begin QUOTED TEXT
Subdivision Declaration Prohibited Daily/ Weekly/ Monthly Sublets: Court Decides if One Year Rental was Covered or Permitted

This was originally posted on the SGR blog.

Reported decisions abound relating to the violation/enforcement of the prohibition of short-term rentals of coop and condo units. But are those restrictions enforceable where contained in the declaration of a residential subdivision in which each singular property was separately and privately owned?

LG Lakeside Limited Liability Company, owned by Glenn and Laura Kupsch, completed the construction of a home at 6 Mayfair Drive in Bolton Landing, Warren County in early 2018/late 2019. The home is located in the Mayfair Resort subdivision on the shores of Lake George, with all homes in the subdivision subject to a Declaration of Covenants, Restrictions, Easements, and Assessments dated May 15, 2012, and amended on November 13, 2013.

Article II, § 2 (N) of the Declaration provides in pertinent part:

Subletting of Property. [The] right to sublet individual lots shall be limited to one-year rental terms only by written lease to be provided to [Mayfair]. No daily, weekly, or monthly rentals shall be allowed.

Upon the completion of construction, Lakeside began renting the home on a weekly basis. Mayfair Resort Homeowners Association, Inc.– together with Paula Wun and Susan Burke, both members of the HOA who own homes at 12 Mayfair Drive and 7 Mayfair Drive, respectively — then filed suit in February 2020 seeking, inter alia, a permanent injunction prohibiting Lakeside from continuing with short-term rentals of its property in violation of Article II, § 2 (N) of the Declaration.

Mayfair, Wun, and Burke simultaneously moved by Order to Show Cause for a preliminary injunction restraining Lakeside from renting its property on a daily, weekly, or monthly basis during the pendency of the action. Lakeside appeared in opposition, arguing that Article II, § 2 (N) of the Declaration prohibited only daily, weekly, and monthly sublets of the home — not daily, weekly and monthly rentals. The Court was not persuaded by that tenuous interpretation, however, and found that — notwithstanding the Declaration’s use of the term sublet in the title of Article II, § 2 (N) — the section clearly stated that “[n]o daily, weekly, or monthly rentals shall be allowed.” In that regard, Article X of the Declaration stated that “[a]ll captions. .. are for convenience only and do not in any way limit or amplify the provision[s] hereof.” The motion was granted by Order dated June 3, 2020, and entered that same date, with this Order expressly providing “that [Lakeside], its agents and employees, are enjoined and restrained, during the pendency of this action, from offering the [s]ubject [p]roperty for rent for periods of less than one year.”

Shortly after the entry of that Order Mayfair discovered that Lakeside had rented its home from June 13, 2020 to August 24, 2020, thereafter moving for an Order finding Lakeside in both civil and criminal contempt. This motion was granted by Decision and Order dated November 4, 2020, and entered that same date, with Lakeside directed to (1) reimburse Mayfair for the counsel fees and costs incurred in connection with the motion as and for a punishment for its civil contempt, and (2) pay a fine of $25,200.00 — roughly the same amount received for the rental — to the Warren County Treasurer as and for a punishment for its criminal contempt.
end QUOTED TEXT
> **EXERCISE TASKS**:
[A] In the Mayfair Resort text, what fine was Lakeside ordered to pay for its criminal contempt?
[B] Please copy out everything in the Mayfair Resort text from "Article II, § 2 (N) of the Declaration provides" down to "No daily, weekly, or monthly rentals shall be allowed.".
begin DATASET EXTRACT
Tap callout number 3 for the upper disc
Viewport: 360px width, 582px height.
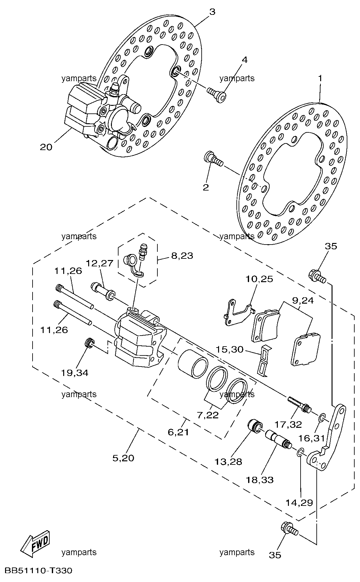coord(212,12)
end DATASET EXTRACT
> **ANSWERS TO THE TASKS**:
[A] $25,200.00, payable to the Warren County Treasurer.

[B]
Article II, § 2 (N) of the Declaration provides in pertinent part:

Subletting of Property. [The] right to sublet individual lots shall be limited to one-year rental terms only by written lease to be provided to [Mayfair]. No daily, weekly, or monthly rentals shall be allowed.